After the shocking discovery that there was an Arduino based flight control board that could actually do what we joked about, we had to give it a try. As aerospace engineers with experience in fly-by-wire aircraft, we could not resist the temptation for $175.00. Neither of us had any significant RC aircraft experience, but we were eager to learn. At this point in time 3D Robotics (3DR) was a small company selling just Arduino flight controllers and DIY parts. No copters or aircraft like they do today. The plane software was also relatively immature by todays standards, but very capable.

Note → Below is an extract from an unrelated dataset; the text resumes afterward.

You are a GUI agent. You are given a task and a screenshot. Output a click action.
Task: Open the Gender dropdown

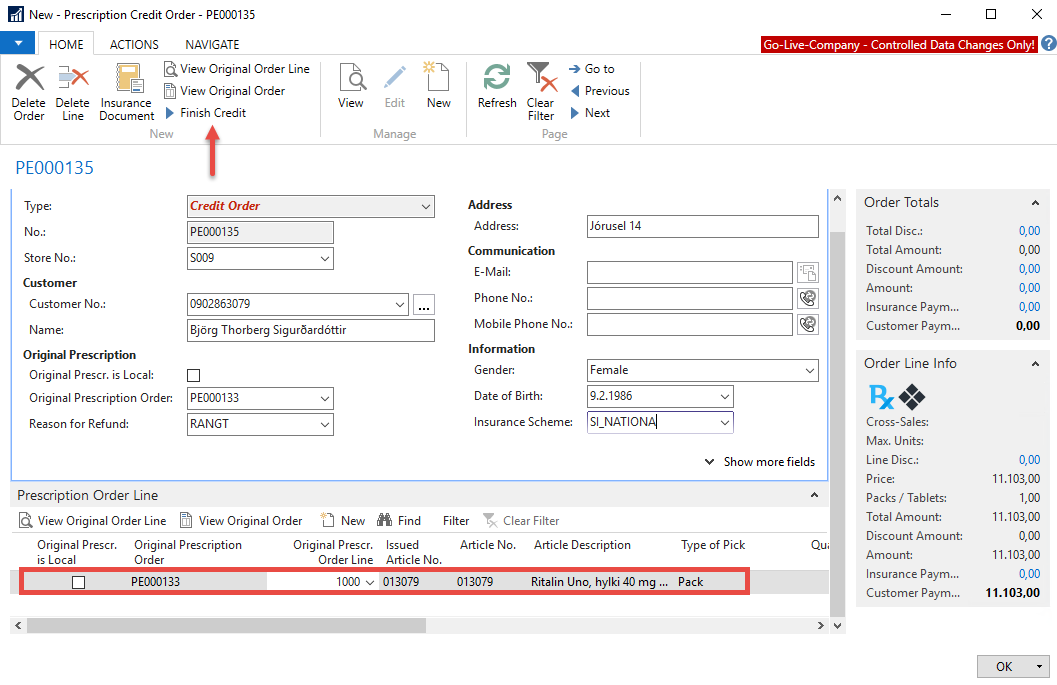point(809,370)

There were quite a few unknowns in the conceptual phase. We knew we wanted an affordable fixed wing aircraft that could be fixed or easily replaced in the event of a crash. We knew it had to be hand-launched (there were nothing near us that could even be remotely considered a runway). We knew it had to be flown overhead for more than 15 minutes. We didn’t have a very good idea of the range of a traditional fixed wing foam aircraft, but we knew if it could not go longer than 10 min it was not very useful. The plane would have to carry a Go Pro with waterproof case. We knew it would have to be a “controlled” crash to some remote landing site. We had 10 months to complete our goal.
We acquired all the necessary equipment to build our first Autonomous Bixler. Neither of us were experienced RC pilots, so we decided to practice flying the Bixler without the autopilot, and just simply fly manual RC input. The results were disastrous, destroying our first Bixler in a matter of minutes. Flying RC aircraft was more difficult than it appeared. While we waited for another Bixler to be shipped from china, we studied and planned for our next attempt. We mostly used this time to improve other skills like building and manufacturing parts for RC aircraft since it appeared we would be fixing and replacing lots of components. We created an Arduino hotwire cutter with the capability to cut any NACA or EP airfoil coordinates. We learned to fiberglass and vacuum bag our foam shapes to give them incredible strength and light weight. We build a vacuum forming machine to mold thin sheets of plastic. We also began creating 3D shapes and having them 3D printed via an online supplier.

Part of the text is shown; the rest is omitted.